Amid chanel's and Karl Lagerfeld's obsessive golden lion motifs, the show began. The show was opened with masculine-feminine designs, highlighting Chanel's most basic sense of style and must-have once again.
One of the highlights of the black and white coloured designs were Panama hats and thick belts at the waist. With these women wearing jackets and ties on top of their shirts, the theme highlighted by Karl Lagerfeld is the interpretation of Guayabera mastery and virtuosity...
If you ask what Guayabera is, cuba's traditional flat-pleated, shoulder-protruding and pocketed shirt. Karl even gave him a name: Cuban Tux. (Cuban Tuxedo)
Then the collection was followed by designs in which organized tulle was used in weight.
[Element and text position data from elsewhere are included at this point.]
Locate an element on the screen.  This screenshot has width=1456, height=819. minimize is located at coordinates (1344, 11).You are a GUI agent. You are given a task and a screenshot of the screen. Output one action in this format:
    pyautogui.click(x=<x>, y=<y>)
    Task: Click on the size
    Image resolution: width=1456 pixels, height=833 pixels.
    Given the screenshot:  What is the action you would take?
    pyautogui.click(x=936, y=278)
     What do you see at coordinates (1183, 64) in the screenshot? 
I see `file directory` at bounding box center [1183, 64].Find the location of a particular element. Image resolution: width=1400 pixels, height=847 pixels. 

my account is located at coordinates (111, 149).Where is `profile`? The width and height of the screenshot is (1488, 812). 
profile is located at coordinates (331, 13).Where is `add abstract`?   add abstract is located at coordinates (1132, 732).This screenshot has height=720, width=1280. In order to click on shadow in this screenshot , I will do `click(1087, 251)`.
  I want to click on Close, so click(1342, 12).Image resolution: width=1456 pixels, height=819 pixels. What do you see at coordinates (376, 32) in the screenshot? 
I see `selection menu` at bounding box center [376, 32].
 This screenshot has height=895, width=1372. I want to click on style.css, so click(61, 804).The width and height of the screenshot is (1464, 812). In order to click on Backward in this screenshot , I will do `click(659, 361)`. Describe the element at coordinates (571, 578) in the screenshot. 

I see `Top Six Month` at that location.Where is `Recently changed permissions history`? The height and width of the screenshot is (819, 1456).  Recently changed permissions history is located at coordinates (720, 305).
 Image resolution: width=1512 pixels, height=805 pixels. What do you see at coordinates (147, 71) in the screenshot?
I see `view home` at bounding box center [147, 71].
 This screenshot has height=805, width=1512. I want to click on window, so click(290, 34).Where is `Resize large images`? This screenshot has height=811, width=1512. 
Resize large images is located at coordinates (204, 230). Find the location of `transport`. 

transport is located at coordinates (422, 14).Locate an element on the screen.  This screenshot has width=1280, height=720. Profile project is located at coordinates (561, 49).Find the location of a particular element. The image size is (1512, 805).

In tints, green and earth tones come to the fore. Midi-length skirts with light pleats and flywheel effect are again notable details. After the feminine air of organze fabric collides with Cuba's traditional breeze, the show, which is a military parade in the middle of the Pacific, follows a collection of denim shorts-jacket suits and khaki must-have tweed pieces.
After all these khaki and earthy tones and masculine breezes, Lagerfeld surprises viewers and transitions to more fun and colorful pieces. The patterns on the pieces dominated by pink, yellow and blue are the motifs of old cars such as Buick, Oldsmobile, Cadillac. This is also one of Karl Lagerfeld's points inspired by Cuba's old-town vibe.